TO DO:
Please rewrite all of the records below as a numbered list, leaving out any blank lines.

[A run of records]
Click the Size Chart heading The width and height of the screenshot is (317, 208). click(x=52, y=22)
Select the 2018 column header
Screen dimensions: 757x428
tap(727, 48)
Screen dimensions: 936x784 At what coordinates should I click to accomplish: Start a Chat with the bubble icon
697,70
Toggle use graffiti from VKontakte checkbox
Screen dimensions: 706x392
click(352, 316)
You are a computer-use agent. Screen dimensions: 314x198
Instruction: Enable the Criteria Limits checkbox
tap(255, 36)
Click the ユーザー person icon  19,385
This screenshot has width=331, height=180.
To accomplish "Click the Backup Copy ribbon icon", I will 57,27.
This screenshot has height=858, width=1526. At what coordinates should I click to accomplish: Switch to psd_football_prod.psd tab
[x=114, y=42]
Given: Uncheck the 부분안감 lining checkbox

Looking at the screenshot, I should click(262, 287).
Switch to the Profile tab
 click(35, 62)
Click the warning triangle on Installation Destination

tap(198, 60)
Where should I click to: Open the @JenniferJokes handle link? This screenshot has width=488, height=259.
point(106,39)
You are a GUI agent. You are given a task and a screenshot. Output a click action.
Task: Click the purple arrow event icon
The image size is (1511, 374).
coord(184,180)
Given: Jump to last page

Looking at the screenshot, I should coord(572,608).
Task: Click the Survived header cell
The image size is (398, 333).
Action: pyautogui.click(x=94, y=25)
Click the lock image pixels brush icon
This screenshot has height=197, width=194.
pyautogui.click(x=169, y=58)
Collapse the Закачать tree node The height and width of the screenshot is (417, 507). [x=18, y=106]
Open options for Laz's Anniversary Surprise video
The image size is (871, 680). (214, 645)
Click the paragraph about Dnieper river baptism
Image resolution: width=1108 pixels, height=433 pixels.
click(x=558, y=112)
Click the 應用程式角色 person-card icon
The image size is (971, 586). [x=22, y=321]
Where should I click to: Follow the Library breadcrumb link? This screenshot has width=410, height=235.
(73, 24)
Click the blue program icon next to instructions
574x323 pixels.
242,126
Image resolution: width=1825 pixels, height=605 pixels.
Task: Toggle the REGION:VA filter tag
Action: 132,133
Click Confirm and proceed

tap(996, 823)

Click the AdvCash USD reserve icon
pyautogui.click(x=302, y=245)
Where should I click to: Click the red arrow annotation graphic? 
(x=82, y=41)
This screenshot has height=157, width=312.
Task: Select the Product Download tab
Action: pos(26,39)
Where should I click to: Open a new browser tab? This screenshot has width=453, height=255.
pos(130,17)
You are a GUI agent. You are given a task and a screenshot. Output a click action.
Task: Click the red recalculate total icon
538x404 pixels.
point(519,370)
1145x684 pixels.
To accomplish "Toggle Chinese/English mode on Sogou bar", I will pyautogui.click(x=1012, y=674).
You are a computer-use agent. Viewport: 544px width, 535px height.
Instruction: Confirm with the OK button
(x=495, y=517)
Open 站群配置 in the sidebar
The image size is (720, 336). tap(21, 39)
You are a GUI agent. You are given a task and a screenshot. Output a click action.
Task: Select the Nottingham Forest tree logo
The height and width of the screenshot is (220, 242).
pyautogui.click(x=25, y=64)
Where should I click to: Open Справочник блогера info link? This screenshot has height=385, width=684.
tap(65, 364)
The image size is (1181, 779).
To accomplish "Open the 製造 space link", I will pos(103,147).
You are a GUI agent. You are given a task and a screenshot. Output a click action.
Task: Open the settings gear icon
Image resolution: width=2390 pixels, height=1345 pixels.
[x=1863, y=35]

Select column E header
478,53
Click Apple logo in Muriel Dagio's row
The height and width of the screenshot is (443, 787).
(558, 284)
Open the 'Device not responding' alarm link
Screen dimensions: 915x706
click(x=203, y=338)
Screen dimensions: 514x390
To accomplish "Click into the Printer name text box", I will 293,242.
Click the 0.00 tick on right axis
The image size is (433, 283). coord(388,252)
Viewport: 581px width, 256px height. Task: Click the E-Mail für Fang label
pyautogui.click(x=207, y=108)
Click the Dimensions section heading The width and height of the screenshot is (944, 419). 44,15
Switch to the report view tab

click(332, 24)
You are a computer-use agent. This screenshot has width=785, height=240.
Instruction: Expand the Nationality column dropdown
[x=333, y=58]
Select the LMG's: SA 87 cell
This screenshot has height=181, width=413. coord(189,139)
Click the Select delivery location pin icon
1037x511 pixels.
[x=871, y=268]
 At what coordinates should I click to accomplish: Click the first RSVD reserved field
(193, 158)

RESPONSE BELOW:
1. Click the Size Chart heading The width and height of the screenshot is (317, 208). click(x=52, y=22)
2. Select the 2018 column header
3. Screen dimensions: 757x428
4. tap(727, 48)
5. Screen dimensions: 936x784 At what coordinates should I click to accomplish: Start a Chat with the bubble icon
6. 697,70
7. Toggle use graffiti from VKontakte checkbox
8. Screen dimensions: 706x392
9. click(352, 316)
10. You are a computer-use agent. Screen dimensions: 314x198
11. Instruction: Enable the Criteria Limits checkbox
12. tap(255, 36)
13. Click the ユーザー person icon  19,385
14. This screenshot has width=331, height=180.
15. To accomplish "Click the Backup Copy ribbon icon", I will 57,27.
16. This screenshot has height=858, width=1526. At what coordinates should I click to accomplish: Switch to psd_football_prod.psd tab
17. [x=114, y=42]
18. Given: Uncheck the 부분안감 lining checkbox
19. Looking at the screenshot, I should click(262, 287).
20. Switch to the Profile tab
21.  click(35, 62)
22. Click the warning triangle on Installation Destination
23. tap(198, 60)
24. Where should I click to: Open the @JenniferJokes handle link? This screenshot has width=488, height=259.
25. point(106,39)
26. You are a GUI agent. You are given a task and a screenshot. Output a click action.
27. Task: Click the purple arrow event icon
28. The image size is (1511, 374).
29. coord(184,180)
30. Given: Jump to last page
31. Looking at the screenshot, I should coord(572,608).
32. Task: Click the Survived header cell
33. The image size is (398, 333).
34. Action: pyautogui.click(x=94, y=25)
35. Click the lock image pixels brush icon
36. This screenshot has height=197, width=194.
37. pyautogui.click(x=169, y=58)
38. Collapse the Закачать tree node The height and width of the screenshot is (417, 507). [x=18, y=106]
39. Open options for Laz's Anniversary Surprise video
40. The image size is (871, 680). (214, 645)
41. Click the paragraph about Dnieper river baptism
42. Image resolution: width=1108 pixels, height=433 pixels.
43. click(x=558, y=112)
44. Click the 應用程式角色 person-card icon
45. The image size is (971, 586). [x=22, y=321]
46. Where should I click to: Follow the Library breadcrumb link? This screenshot has width=410, height=235.
47. (73, 24)
48. Click the blue program icon next to instructions
49. 574x323 pixels.
50. 242,126
51. Image resolution: width=1825 pixels, height=605 pixels.
52. Task: Toggle the REGION:VA filter tag
53. Action: 132,133
54. Click Confirm and proceed
55. tap(996, 823)
56. Click the AdvCash USD reserve icon
57. pyautogui.click(x=302, y=245)
58. Where should I click to: Click the red arrow annotation graphic? 
59. (x=82, y=41)
60. This screenshot has height=157, width=312.
61. Task: Select the Product Download tab
62. Action: pos(26,39)
63. Where should I click to: Open a new browser tab? This screenshot has width=453, height=255.
64. pos(130,17)
65. You are a GUI agent. You are given a task and a screenshot. Output a click action.
66. Task: Click the red recalculate total icon
67. 538x404 pixels.
68. point(519,370)
69. 1145x684 pixels.
70. To accomplish "Toggle Chinese/English mode on Sogou bar", I will pyautogui.click(x=1012, y=674).
71. You are a computer-use agent. Viewport: 544px width, 535px height.
72. Instruction: Confirm with the OK button
73. (x=495, y=517)
74. Open 站群配置 in the sidebar
75. The image size is (720, 336). tap(21, 39)
76. You are a GUI agent. You are given a task and a screenshot. Output a click action.
77. Task: Select the Nottingham Forest tree logo
78. The height and width of the screenshot is (220, 242).
79. pyautogui.click(x=25, y=64)
80. Where should I click to: Open Справочник блогера info link? This screenshot has height=385, width=684.
81. tap(65, 364)
82. The image size is (1181, 779).
83. To accomplish "Open the 製造 space link", I will pos(103,147).
84. You are a GUI agent. You are given a task and a screenshot. Output a click action.
85. Task: Open the settings gear icon
86. Image resolution: width=2390 pixels, height=1345 pixels.
87. [x=1863, y=35]
88. Select column E header
89. 478,53
90. Click Apple logo in Muriel Dagio's row
91. The height and width of the screenshot is (443, 787).
92. (558, 284)
93. Open the 'Device not responding' alarm link
94. Screen dimensions: 915x706
95. click(x=203, y=338)
96. Screen dimensions: 514x390
97. To accomplish "Click into the Printer name text box", I will 293,242.
98. Click the 0.00 tick on right axis
99. The image size is (433, 283). coord(388,252)
100. Viewport: 581px width, 256px height. Task: Click the E-Mail für Fang label
101. pyautogui.click(x=207, y=108)
102. Click the Dimensions section heading The width and height of the screenshot is (944, 419). 44,15
103. Switch to the report view tab
104. click(332, 24)
105. You are a computer-use agent. This screenshot has width=785, height=240.
106. Instruction: Expand the Nationality column dropdown
107. [x=333, y=58]
108. Select the LMG's: SA 87 cell
109. This screenshot has height=181, width=413. coord(189,139)
110. Click the Select delivery location pin icon
111. 1037x511 pixels.
112. [x=871, y=268]
113.  At what coordinates should I click to accomplish: Click the first RSVD reserved field
114. (193, 158)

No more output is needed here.